## How to complete this task
Print word for word the records from the line containing "Instruction: Select the iS" through the end.

(Excerpts from a dataset)
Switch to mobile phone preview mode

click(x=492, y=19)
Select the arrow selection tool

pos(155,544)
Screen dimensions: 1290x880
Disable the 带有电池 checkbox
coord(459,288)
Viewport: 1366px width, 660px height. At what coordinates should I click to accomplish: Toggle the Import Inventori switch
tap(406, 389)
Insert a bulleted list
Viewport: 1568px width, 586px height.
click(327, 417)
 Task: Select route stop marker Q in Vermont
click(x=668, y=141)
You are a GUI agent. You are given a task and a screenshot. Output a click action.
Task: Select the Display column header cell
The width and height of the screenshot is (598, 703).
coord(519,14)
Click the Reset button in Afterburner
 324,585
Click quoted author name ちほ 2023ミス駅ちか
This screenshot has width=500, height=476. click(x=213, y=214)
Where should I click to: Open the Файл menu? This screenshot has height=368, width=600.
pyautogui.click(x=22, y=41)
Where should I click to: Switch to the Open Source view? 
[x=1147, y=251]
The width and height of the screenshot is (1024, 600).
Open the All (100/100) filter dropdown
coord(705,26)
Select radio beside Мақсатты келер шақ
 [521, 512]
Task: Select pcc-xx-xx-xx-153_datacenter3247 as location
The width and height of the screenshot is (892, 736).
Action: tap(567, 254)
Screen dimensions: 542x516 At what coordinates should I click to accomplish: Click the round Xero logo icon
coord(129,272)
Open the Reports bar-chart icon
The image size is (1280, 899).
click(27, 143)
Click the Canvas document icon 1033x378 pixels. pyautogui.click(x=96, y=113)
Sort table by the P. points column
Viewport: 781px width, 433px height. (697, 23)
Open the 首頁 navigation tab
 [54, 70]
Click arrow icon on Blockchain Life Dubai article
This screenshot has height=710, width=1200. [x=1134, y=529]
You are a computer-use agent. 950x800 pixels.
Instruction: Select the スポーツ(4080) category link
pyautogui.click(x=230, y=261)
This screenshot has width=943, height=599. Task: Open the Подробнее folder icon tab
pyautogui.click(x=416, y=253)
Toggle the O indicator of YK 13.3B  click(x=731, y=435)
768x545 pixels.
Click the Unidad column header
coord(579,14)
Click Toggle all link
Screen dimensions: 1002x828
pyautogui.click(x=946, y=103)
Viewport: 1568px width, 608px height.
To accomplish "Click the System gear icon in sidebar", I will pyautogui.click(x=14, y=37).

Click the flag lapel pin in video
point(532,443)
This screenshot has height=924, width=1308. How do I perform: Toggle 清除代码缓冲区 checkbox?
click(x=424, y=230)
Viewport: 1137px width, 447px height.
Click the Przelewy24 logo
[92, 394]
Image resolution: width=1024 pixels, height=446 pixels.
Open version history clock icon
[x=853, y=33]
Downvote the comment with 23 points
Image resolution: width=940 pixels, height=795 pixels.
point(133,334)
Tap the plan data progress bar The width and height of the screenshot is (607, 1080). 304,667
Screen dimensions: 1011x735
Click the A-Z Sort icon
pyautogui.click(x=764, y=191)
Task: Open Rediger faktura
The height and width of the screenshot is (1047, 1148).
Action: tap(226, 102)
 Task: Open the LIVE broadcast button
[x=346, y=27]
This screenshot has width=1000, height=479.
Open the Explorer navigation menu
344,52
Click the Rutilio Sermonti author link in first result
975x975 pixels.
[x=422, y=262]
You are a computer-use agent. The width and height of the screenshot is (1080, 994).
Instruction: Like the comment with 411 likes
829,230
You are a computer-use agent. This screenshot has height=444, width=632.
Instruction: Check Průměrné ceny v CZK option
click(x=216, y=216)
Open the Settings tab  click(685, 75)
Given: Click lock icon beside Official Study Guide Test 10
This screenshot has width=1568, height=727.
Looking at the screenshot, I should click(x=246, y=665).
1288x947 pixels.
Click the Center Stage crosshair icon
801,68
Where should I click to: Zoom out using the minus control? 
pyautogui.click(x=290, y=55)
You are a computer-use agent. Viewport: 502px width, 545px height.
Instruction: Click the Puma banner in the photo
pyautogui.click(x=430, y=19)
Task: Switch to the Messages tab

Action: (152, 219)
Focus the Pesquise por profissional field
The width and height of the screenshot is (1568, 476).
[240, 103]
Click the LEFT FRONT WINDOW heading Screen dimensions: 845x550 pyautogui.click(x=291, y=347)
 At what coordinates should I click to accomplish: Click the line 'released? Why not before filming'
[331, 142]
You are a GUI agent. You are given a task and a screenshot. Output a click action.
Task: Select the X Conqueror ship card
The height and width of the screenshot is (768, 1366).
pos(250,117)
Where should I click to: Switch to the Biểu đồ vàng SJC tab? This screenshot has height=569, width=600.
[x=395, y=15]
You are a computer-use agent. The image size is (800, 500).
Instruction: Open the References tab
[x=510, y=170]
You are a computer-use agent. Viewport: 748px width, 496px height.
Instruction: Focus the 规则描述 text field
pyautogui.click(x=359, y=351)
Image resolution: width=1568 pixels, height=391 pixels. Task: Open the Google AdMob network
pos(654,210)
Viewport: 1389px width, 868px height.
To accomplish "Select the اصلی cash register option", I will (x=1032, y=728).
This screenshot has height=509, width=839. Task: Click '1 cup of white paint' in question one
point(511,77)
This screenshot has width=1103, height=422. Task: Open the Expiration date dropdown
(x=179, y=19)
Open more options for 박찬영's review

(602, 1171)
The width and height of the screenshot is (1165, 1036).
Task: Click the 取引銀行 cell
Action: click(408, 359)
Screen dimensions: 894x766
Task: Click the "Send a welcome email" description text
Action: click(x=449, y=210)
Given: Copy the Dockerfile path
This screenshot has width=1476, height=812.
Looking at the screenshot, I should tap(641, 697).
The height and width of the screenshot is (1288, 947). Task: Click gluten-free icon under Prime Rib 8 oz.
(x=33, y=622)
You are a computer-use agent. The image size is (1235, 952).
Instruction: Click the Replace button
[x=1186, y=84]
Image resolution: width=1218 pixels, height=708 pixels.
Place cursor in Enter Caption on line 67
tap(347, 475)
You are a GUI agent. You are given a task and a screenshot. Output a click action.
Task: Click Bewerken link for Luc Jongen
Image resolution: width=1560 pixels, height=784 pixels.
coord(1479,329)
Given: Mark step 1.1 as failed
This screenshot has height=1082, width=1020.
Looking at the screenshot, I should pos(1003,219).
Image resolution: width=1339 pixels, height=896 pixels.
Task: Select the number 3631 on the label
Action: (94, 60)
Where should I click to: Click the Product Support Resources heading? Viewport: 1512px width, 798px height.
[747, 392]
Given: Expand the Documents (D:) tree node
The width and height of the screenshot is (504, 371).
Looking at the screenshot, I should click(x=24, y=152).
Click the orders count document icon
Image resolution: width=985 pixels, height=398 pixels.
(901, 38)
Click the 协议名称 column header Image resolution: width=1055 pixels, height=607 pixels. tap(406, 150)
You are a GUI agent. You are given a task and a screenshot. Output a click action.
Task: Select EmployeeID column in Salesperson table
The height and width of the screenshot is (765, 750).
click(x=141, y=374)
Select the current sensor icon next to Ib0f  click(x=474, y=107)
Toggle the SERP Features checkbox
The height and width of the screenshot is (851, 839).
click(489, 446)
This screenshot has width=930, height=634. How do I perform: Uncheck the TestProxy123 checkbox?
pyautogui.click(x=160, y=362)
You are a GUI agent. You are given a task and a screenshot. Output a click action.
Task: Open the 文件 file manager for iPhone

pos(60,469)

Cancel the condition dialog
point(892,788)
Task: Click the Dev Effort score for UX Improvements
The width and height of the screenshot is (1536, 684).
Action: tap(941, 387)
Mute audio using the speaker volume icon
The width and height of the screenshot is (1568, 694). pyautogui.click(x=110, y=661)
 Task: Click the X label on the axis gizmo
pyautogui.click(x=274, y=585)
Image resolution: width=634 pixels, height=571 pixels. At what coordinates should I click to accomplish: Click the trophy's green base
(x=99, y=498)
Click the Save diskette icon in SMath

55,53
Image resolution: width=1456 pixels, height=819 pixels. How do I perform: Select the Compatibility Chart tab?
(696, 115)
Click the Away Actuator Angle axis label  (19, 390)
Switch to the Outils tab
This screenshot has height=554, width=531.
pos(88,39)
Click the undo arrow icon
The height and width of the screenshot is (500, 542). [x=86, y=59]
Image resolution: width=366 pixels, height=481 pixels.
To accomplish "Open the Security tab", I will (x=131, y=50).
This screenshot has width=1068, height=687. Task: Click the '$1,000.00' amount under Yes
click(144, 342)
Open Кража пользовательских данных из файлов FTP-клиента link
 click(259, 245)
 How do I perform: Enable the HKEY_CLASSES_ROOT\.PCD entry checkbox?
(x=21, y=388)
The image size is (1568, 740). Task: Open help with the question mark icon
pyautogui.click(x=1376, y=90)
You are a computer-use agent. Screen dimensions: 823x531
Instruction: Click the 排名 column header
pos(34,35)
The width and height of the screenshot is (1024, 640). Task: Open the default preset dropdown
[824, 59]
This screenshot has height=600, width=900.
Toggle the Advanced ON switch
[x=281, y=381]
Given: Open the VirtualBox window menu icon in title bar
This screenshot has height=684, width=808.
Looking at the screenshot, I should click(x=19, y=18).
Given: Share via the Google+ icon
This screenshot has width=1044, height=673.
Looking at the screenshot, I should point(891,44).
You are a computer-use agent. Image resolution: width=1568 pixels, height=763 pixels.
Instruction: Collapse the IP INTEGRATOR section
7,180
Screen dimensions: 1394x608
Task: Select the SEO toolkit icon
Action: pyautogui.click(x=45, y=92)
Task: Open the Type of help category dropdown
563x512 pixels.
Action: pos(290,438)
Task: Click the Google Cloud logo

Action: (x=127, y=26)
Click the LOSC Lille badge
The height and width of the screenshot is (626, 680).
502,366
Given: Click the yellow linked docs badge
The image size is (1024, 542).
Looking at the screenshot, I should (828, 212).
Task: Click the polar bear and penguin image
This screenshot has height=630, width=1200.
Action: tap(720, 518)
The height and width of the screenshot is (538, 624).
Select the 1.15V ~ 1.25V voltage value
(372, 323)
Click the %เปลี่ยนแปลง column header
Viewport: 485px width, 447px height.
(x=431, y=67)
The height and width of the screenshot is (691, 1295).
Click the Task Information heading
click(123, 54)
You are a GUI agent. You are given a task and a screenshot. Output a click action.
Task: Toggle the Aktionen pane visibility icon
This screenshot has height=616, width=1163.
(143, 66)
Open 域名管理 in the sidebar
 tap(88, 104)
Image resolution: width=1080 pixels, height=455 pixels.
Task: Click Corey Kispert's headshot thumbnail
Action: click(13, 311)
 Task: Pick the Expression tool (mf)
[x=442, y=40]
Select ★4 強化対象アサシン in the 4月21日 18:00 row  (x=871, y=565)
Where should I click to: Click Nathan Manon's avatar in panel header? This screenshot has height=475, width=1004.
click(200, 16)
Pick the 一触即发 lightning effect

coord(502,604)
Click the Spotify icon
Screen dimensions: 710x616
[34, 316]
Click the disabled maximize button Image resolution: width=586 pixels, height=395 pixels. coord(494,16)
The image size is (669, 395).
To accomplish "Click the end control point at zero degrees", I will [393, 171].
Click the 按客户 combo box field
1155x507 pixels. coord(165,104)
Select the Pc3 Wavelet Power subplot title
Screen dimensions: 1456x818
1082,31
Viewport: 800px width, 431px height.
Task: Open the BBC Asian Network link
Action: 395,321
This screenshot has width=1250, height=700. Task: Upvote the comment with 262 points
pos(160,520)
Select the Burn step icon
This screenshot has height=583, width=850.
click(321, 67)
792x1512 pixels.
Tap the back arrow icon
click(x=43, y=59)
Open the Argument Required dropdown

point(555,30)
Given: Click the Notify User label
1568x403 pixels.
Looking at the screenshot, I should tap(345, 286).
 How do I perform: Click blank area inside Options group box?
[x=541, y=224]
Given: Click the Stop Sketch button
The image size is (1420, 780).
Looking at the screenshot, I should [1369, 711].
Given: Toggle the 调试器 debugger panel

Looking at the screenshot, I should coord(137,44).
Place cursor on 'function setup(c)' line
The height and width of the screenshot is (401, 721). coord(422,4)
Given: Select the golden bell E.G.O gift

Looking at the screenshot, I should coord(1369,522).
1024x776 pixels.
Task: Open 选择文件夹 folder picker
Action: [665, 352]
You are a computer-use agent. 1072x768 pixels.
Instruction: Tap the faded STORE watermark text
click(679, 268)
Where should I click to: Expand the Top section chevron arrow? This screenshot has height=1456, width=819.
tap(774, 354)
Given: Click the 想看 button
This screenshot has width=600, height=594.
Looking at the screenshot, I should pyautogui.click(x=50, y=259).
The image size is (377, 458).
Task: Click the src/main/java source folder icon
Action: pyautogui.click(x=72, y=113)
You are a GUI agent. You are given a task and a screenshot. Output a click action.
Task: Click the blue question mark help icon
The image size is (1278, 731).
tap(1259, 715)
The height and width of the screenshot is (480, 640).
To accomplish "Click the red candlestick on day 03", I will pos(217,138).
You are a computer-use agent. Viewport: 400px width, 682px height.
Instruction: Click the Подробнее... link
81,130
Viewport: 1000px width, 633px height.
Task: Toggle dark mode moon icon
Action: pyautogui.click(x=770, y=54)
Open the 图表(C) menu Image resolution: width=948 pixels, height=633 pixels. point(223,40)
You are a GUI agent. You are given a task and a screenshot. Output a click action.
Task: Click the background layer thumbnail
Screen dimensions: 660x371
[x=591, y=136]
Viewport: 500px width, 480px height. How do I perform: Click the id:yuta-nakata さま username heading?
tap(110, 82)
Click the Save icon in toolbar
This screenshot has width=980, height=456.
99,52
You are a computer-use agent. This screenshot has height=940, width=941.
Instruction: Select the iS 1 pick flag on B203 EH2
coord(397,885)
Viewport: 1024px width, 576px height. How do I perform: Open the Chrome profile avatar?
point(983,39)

## Result for this task
Instruction: Select the iS 1 pick flag on B203 EH2
coord(397,885)
Viewport: 1024px width, 576px height. How do I perform: Open the Chrome profile avatar?
point(983,39)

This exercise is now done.